TASK OBJECTIVE:
Turn the listing below into a numbered list with one line per item, skipping blank lines. Leave the pictures out.

DATA SUPPLIED:
— START —
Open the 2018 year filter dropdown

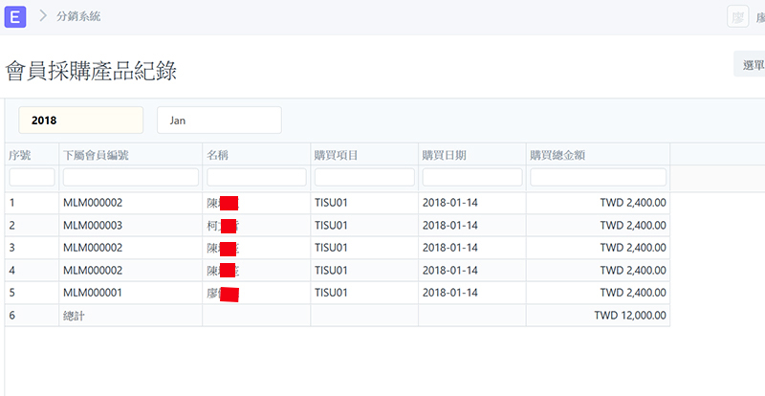(x=80, y=121)
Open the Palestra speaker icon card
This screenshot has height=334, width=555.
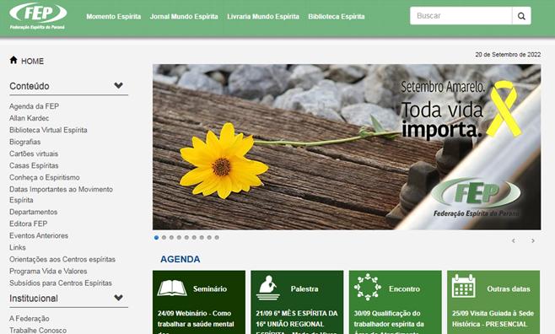point(267,288)
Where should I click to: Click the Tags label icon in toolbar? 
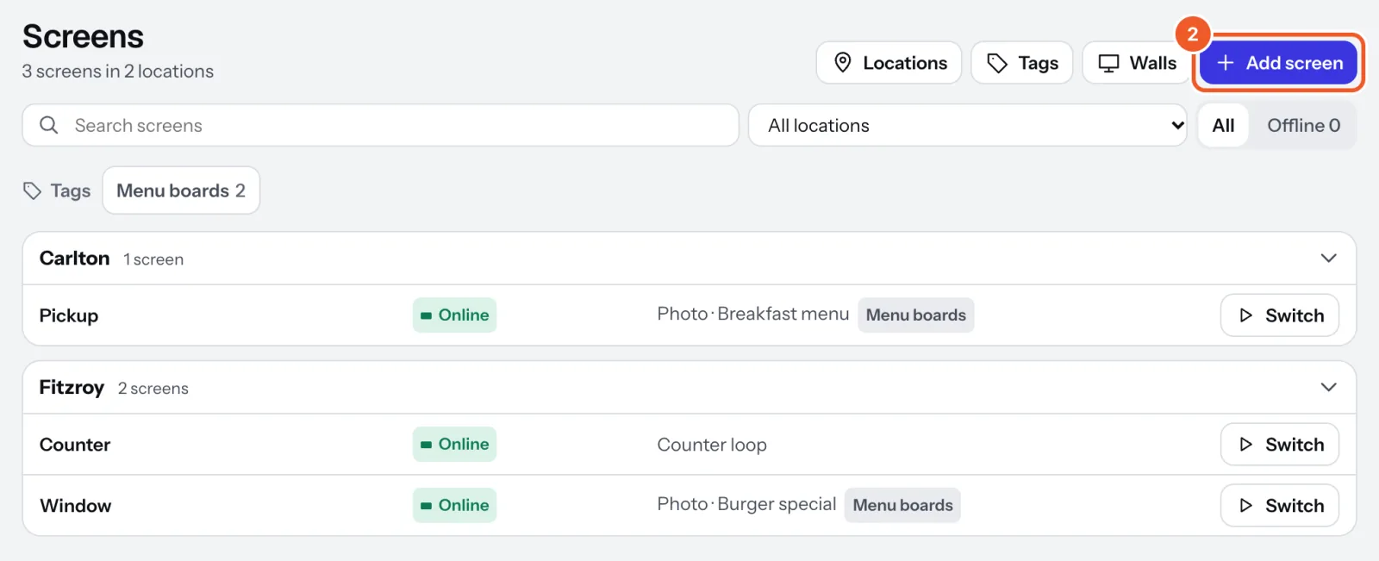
— END —
ANSWER IN FULL:
1. Open the 2018 year filter dropdown
2. (x=80, y=121)
3. Open the Palestra speaker icon card
4. This screenshot has height=334, width=555.
5. point(267,288)
6. Where should I click to: Click the Tags label icon in toolbar? 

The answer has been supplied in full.